# Dorico and VSL



## BenjaminParis (Oct 10, 2019)

Hi,

I'm trying Dorico Pro 3 since yesterday, but there is no way I can see my VSL plugins (Vienna Instruments Pro, Vienna Ensemble Pro, Vienna Synchron Player) in the choice of the VST Instruments, in the Play section (only appear DoricoBeep, Groove Agent SE, Halion Sonic SE, Padshop and Retrologue).

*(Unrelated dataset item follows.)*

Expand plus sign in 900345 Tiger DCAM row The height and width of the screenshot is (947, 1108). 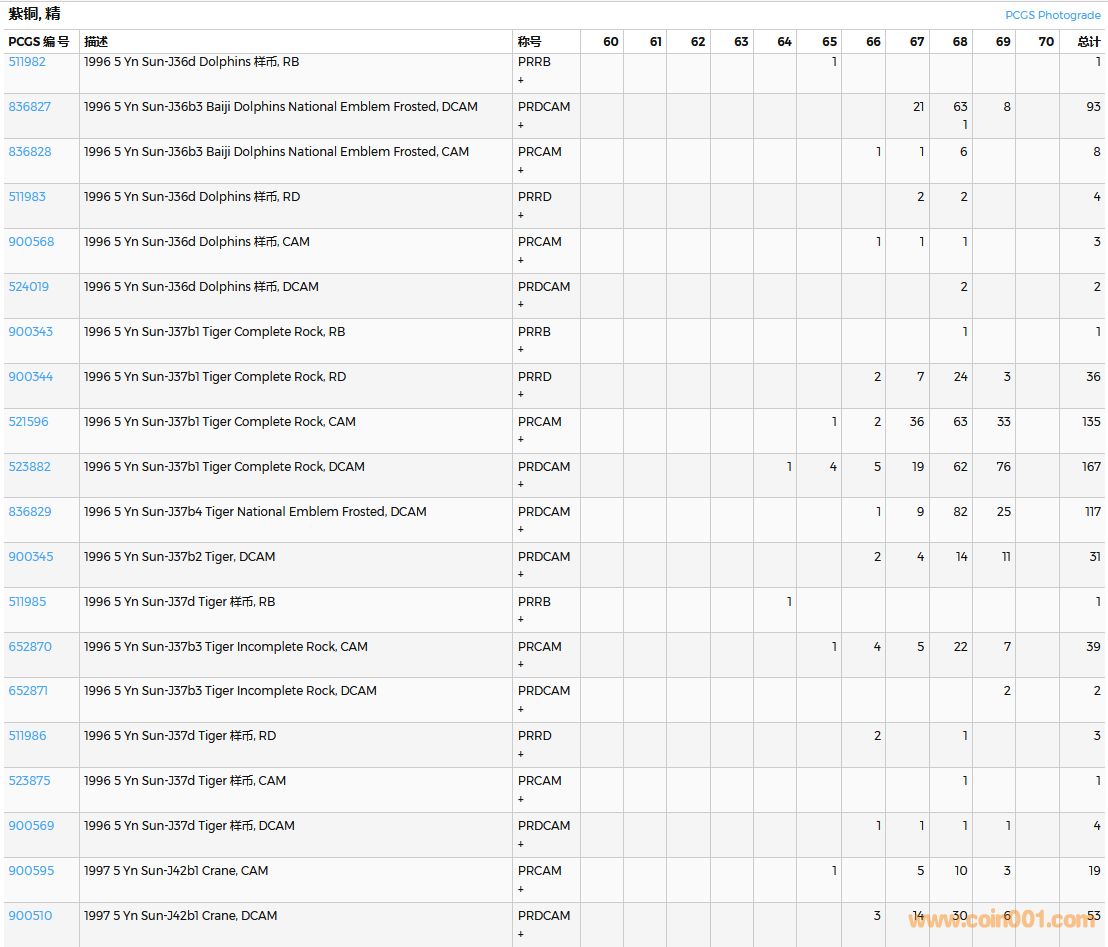click(520, 575)
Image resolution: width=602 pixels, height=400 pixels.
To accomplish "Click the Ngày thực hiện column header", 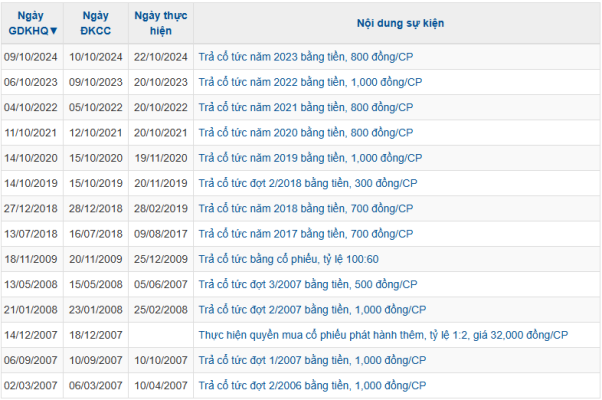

Most of the VSL plugins are VST3, so why don't they appear?

Any idea?

Thanks a lot, 

Benjamin


----------



## dbudde (Oct 10, 2019)

BenjaminParis said:


> Hi,
> 
> I'm trying Dorico Pro 3 since yesterday, but there is no way I can see my VSL plugins (Vienna Instruments Pro, Vienna Ensemble Pro, Vienna Synchron Player) in the choice of the VST Instruments, in the Play section (only appear DoricoBeep, Groove Agent SE, Halion Sonic SE, Padshop and Retrologue).
> 
> ...


If you're running the latest version of Dorico 3.0.10 on macOS, then it's because they changed the vst3scanner for macOS Catalina compatibility. VSL VST3 plugins use aliases for the actual file in the plugin. These need to be changed to the actual file. VSL is working on updating these plugins. It's possible to do this yourself if you're comfortable with manipulating packaged files.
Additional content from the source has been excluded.